Çanakkale’de peş peşe olan depremler o kötü günleri getirdi yine aklımıza.

Deprem olacak; afetler olacak. Bunlar engellenemez bir tabiat olayıdır.

Tartışılması, konuşulması gereken; biz buna ne kadar hazırız?

Depremin, doğal afetlerin zararlarını en az şekilde, ne kadar sürede atlatırız?

Yıllardır bu konuda hiç susmayan ve susmadığı içindir iktidar mensuplarının tefe koyduğu, baskı uyguladığı İnşaat Mühendisleri Odası Başkanı Hüsnü Gürpınar’ın uyarılarını gazetemizde dün gündeme getirdik.

Sakarya’da bir kentsel dönüşüm değil, görsel dönüşüm yapıldığını, kentin binalarının potansiyel bir tehlike olduğunu söyledi. Bunu bilmeyen var mı Sakarya’da?

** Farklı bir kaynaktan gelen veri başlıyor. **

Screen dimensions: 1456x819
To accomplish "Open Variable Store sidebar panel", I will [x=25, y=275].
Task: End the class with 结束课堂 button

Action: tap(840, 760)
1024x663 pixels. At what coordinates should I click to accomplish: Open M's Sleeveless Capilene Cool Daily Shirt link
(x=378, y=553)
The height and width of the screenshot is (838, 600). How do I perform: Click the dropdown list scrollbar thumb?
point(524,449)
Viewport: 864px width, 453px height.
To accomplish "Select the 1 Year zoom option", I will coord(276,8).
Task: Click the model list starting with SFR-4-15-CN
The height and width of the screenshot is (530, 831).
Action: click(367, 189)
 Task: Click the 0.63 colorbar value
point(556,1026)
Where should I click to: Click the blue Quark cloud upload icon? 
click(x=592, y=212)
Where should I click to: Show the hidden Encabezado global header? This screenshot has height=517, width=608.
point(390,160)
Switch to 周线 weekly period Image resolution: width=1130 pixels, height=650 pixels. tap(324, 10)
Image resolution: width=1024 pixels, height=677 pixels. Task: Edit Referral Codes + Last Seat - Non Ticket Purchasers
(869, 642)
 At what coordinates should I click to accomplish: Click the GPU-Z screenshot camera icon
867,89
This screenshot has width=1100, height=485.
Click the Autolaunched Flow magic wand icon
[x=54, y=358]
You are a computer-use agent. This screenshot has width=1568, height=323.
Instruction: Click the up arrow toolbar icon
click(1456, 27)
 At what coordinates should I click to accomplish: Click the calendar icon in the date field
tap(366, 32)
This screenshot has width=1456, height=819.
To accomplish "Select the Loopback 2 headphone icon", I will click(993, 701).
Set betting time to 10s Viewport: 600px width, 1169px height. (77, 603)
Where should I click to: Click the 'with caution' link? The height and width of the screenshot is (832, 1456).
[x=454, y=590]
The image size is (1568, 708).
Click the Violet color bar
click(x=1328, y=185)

Bence yok, sadece konuşmaktan korkan ve bulunduğu makamlara saygısı olmayan insanlar çok.

 

**

Bakın ne diyor Gürpınar; “Deprem yönetmeliğine uygun olmayan yapı stoku varlığı halen devam ediyor. 25 bin daire bina olarak ise 7 bin 500 bina potansiyel tehlike olarak önümüzde duruyor. Risk kapsamına giren bu binaların önceliği dönüşüm değil görsellik oldu. Kuzey Anadolu fayının üzerinde duran Sakarya kentsel değil görsel değişim oldu. Binalar makyajlanarak bu riskten uzak tutulacağı zannedildi”

Yani bu açıklamaya göre 25 bin hane ortalama 4 kişiden; bu da 100 bin insanımız tehdit altında demek.

Deprem sonrası şehirde öylesine bir yenilenme oldu. Deprem şartlarına uygun hiçbir çalışma yapılmadı. Ağır hasarlı binalar bile kendi yıkılmadan yıkalım denilerek ancak 10 yıl sonra yıkılabildi.

Orta hasarlı binalar halen duruyor. Hangi binanın nasıl ne kadar hasarı olduğu bilinmiyor.

Şehirde deprem görmüş 4-5 kat tüm yapılar uzmanlara göre beton tabutluk.

 

**

 

Bu binaların bir çoğunun büyük hasarlar gördüğü; güçlendirme yapılarak ayakta tutulduğu biliniyor. Cephe giydirmeleri bir çok bina süslendi, makyajlandı.

Beton tabutluklar şehirde öylecene dururken, bu durumdan kimse rahatsız olmuyor.

Olası bir felakette Allah korusun ne olacağımız belli değil.

Deprem ve doğal afetler Allah’ın emri. Ama tedbir almamak, güvensiz yapılar, şehir ve insan güvenliğini sağlamamak daha vahim bir durum..Bununla ilgili bir Afet yasası çıkarıldı.

Gürpınar bu yasaya o zamanda karşı çıktı. Yasa aceleye getirildi, tartışılmadan çıkarıldı dedi ki sonuna kadar haklıydı. Bu şehrin en büyük ve öncelikli sorunu depremdir.

Kentte makyajlanan bu beton tabutluklar hakkında ne yapılır ne olur ben bilmem.

Burada bina sahiplerinin de tavrı çok önemli. Ayrıca son yıllarda yapılan yeni binalarla sakın ola bu gerçeği görmezden gelmeyin. Bütün her yere artık bina yapılıyor. Mevcutlar duruyor.

 

**

1999 depremi sonrasında çekilen videoları tekrar tekrar izleyin.

Şehrin sokaklarını, binaları iyice seyredin. Deprem gecesi aldığı zararla paramparça olan, yan yatan o binaları bir görün.O binalar halen bu şehrin sokaklarında ayakta.

2 metre dibe vuran, yan yatan, kolonları patlayan o binalarda insanlar yaşıyor.

Bunun vebali de, bedeli de çok ama çok ağır.

Maalesef bu şehir depreme falan hazır değil.

Suyumuz kesilmeyecek. Artık bir Afet Koordinasyon Merkezimiz de var.

Deprem ya da doğal afetler sonrası koordinasyonda bu şehirde fazla sorun olacağını sanmıyorum. Bilim adamlarının uyardığı o 25 bin binanın 10’da 1 ayakta kalırsa tabi.